===== Input for this task

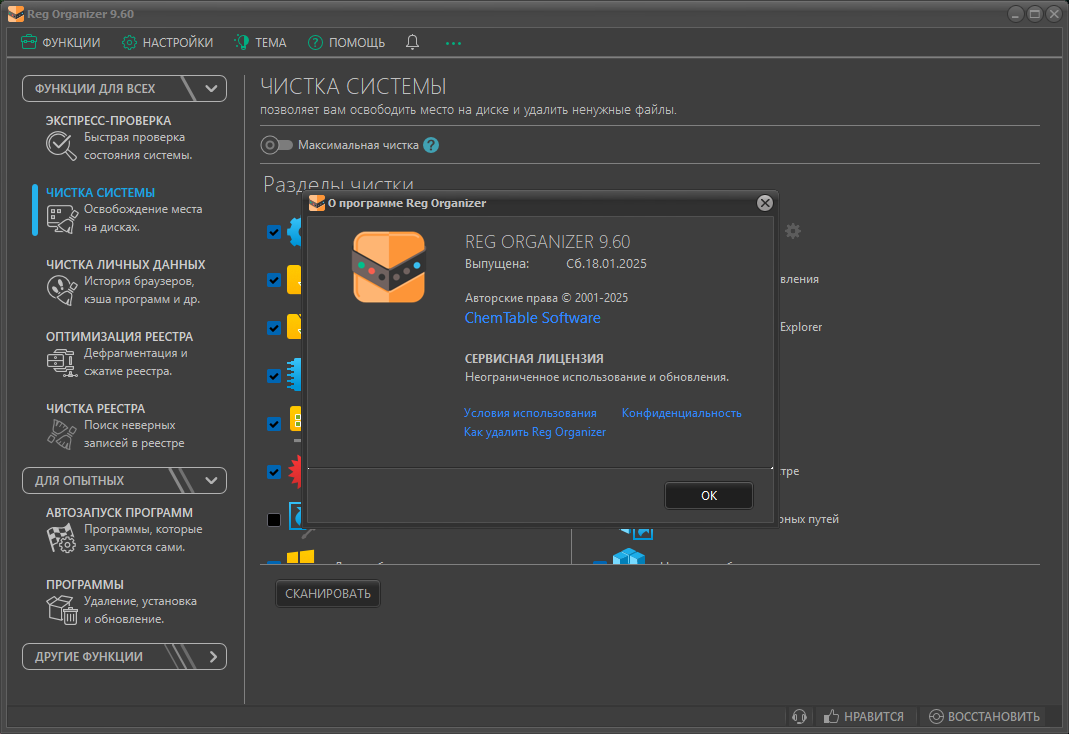Screen dimensions: 1069x734
Task: Click the Автозапуск программ flag icon
Action: click(x=61, y=538)
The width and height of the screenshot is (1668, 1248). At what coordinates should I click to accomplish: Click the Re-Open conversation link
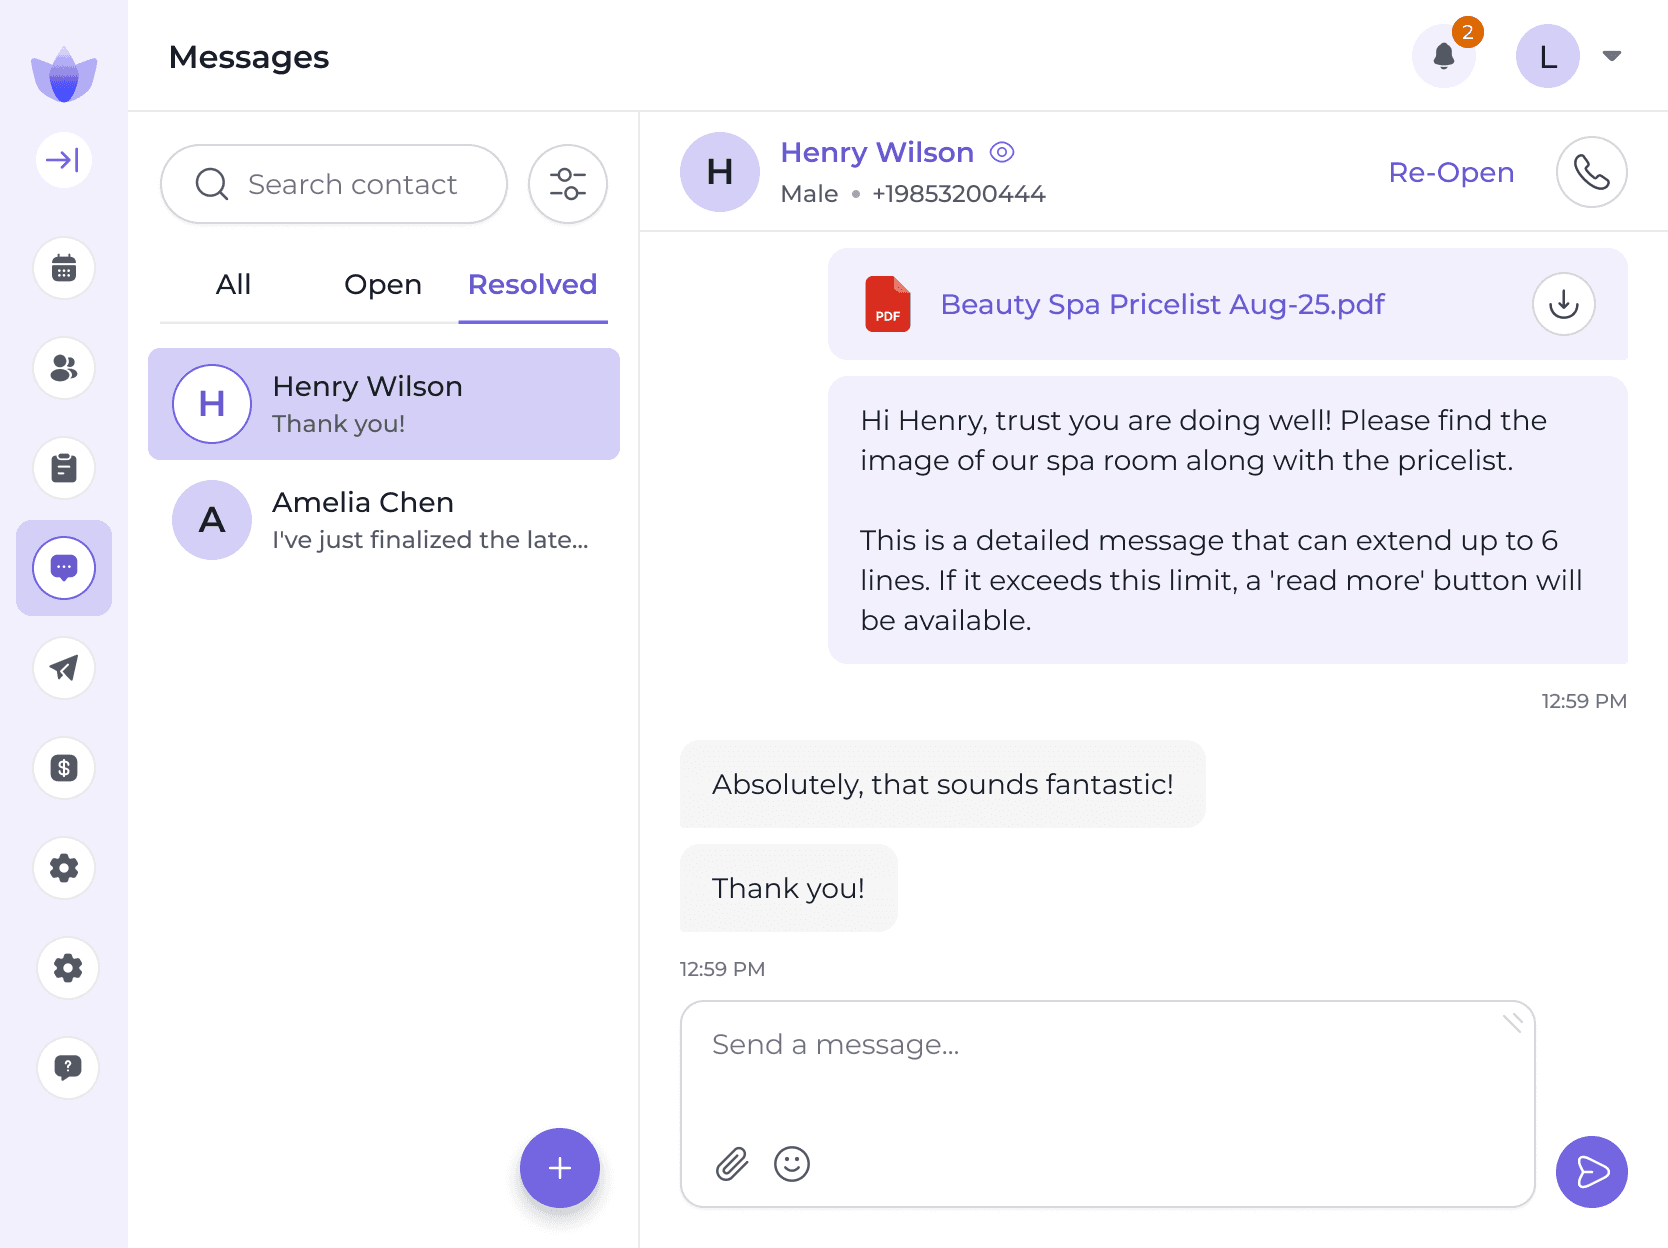click(x=1451, y=172)
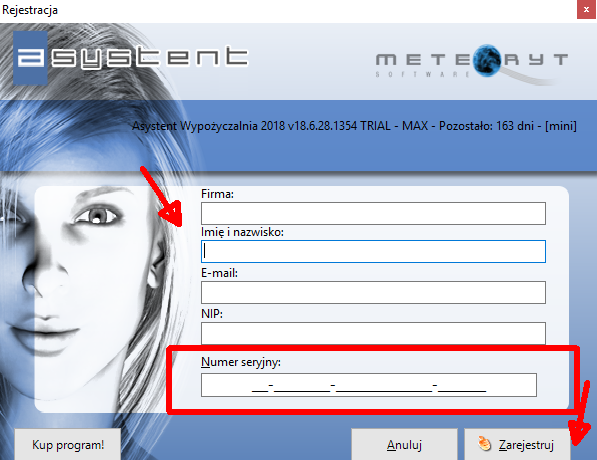
Task: Cancel registration with the Anuluj button
Action: click(404, 444)
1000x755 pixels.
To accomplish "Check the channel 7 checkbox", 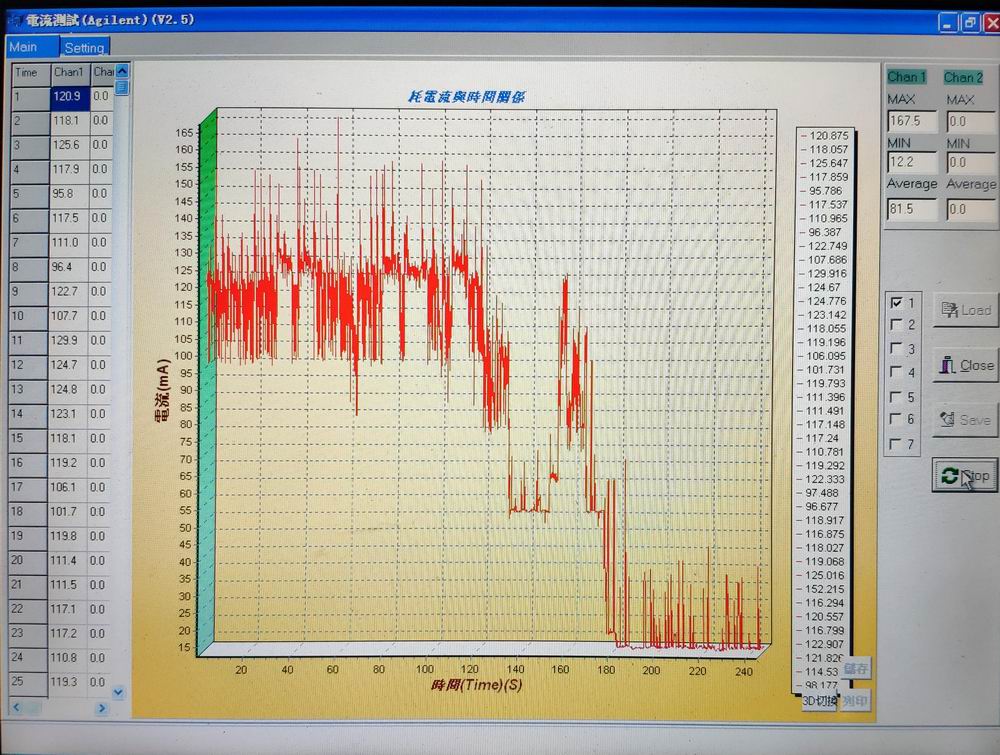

==========

• Aim of the task: Once you find the line that contains "1000x755 pixels.", reproduce it and every line after it through the end of the entries above, exactly as written, with no pictures.

• Task output:
1000x755 pixels.
To accomplish "Check the channel 7 checkbox", 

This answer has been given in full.